> [SHORT TASK]: Quote the material below, from its beginning through the line containing "at that location.", and leave the pictures out of your answer.

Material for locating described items
::::::

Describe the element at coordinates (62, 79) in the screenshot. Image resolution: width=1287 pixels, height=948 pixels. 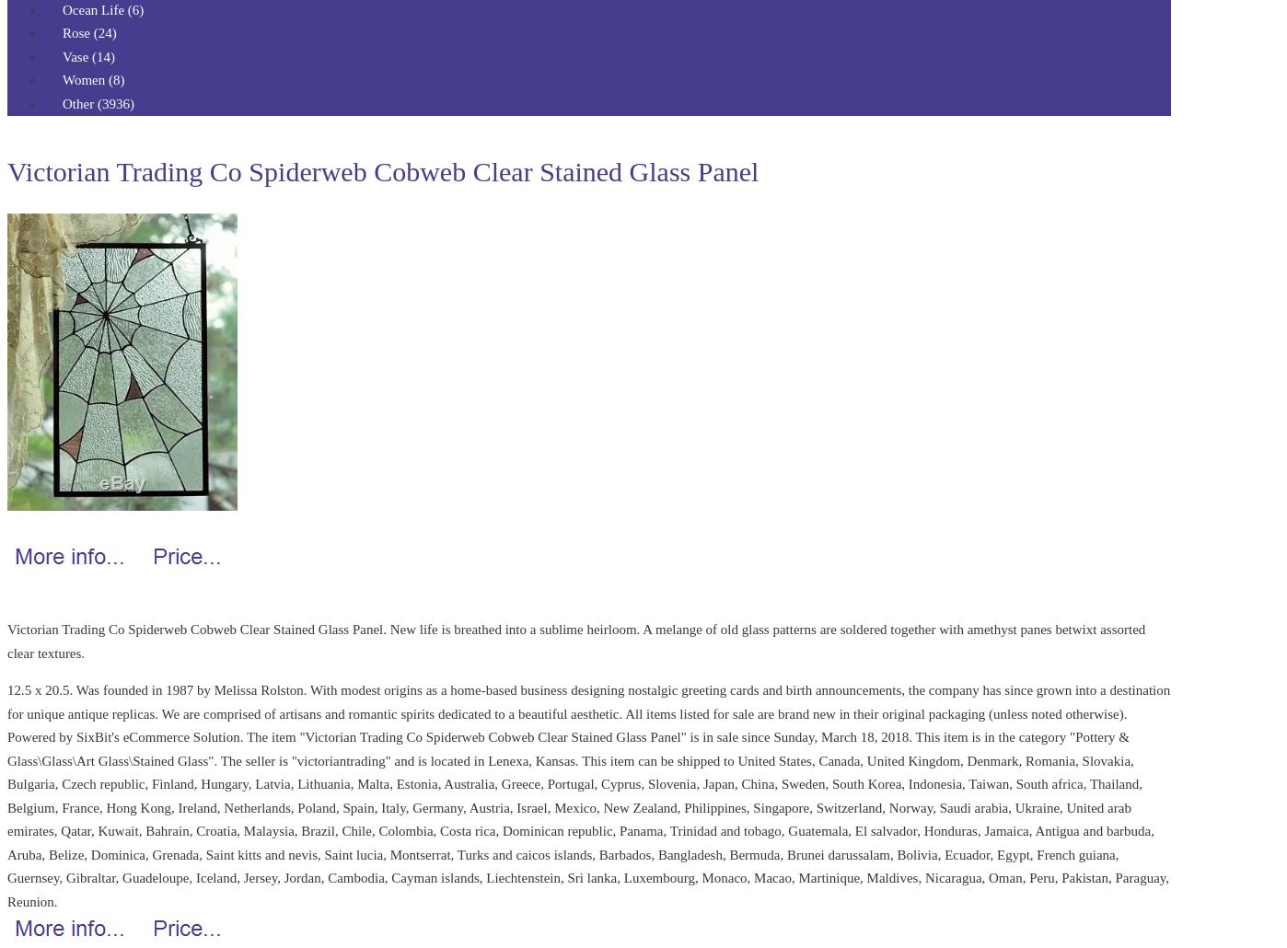
I see `'Women (8)'` at that location.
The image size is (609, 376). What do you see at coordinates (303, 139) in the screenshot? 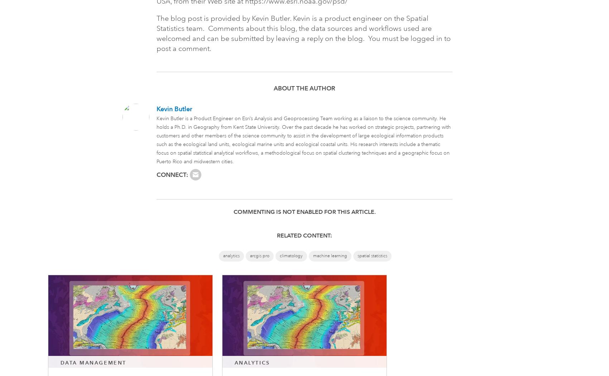
I see `'Kevin Butler is a Product Engineer on Esri’s Analysis and Geoprocessing Team working as a liaison to the science community.  He holds a Ph.D. in Geography from Kent State University.  Over the past decade he has worked on strategic projects, partnering with customers and other members of the science community to assist in the development of large ecological information products such as the ecological land units, ecological marine units and ecological coastal units.  His research interests include a thematic focus on spatial statistical analytical workflows, a methodological focus on spatial clustering techniques and a geographic focus on Puerto Rico and midwestern cities.'` at bounding box center [303, 139].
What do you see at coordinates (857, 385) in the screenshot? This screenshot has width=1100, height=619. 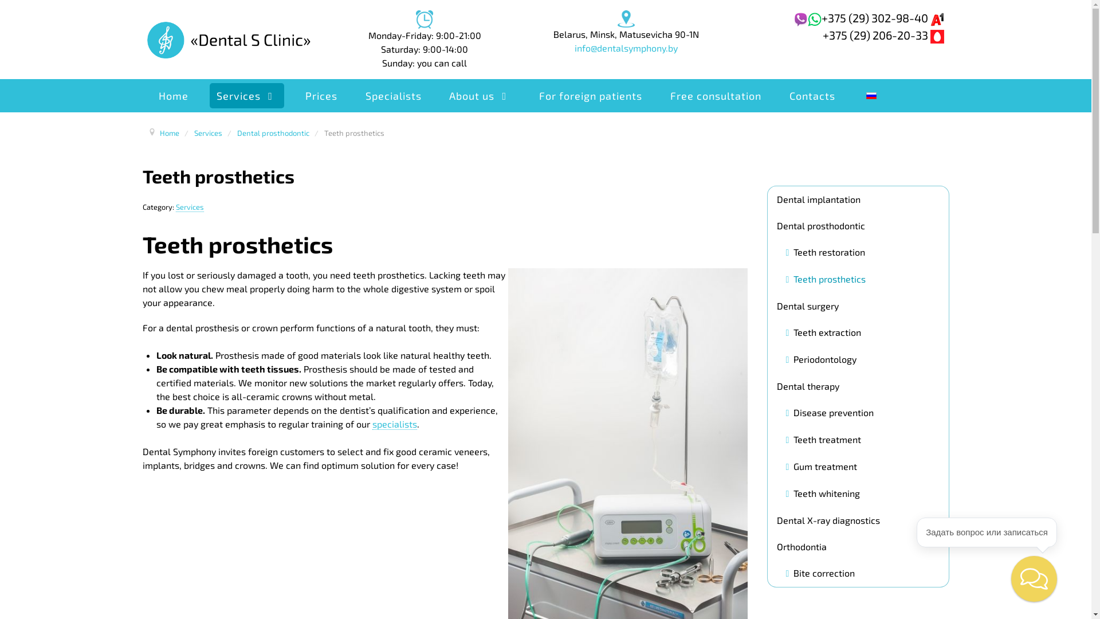 I see `'Dental therapy'` at bounding box center [857, 385].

::::::

> [REPLY]:
Describe the element at coordinates (62, 79) in the screenshot. Image resolution: width=1287 pixels, height=948 pixels. 
I see `'Women (8)'` at that location.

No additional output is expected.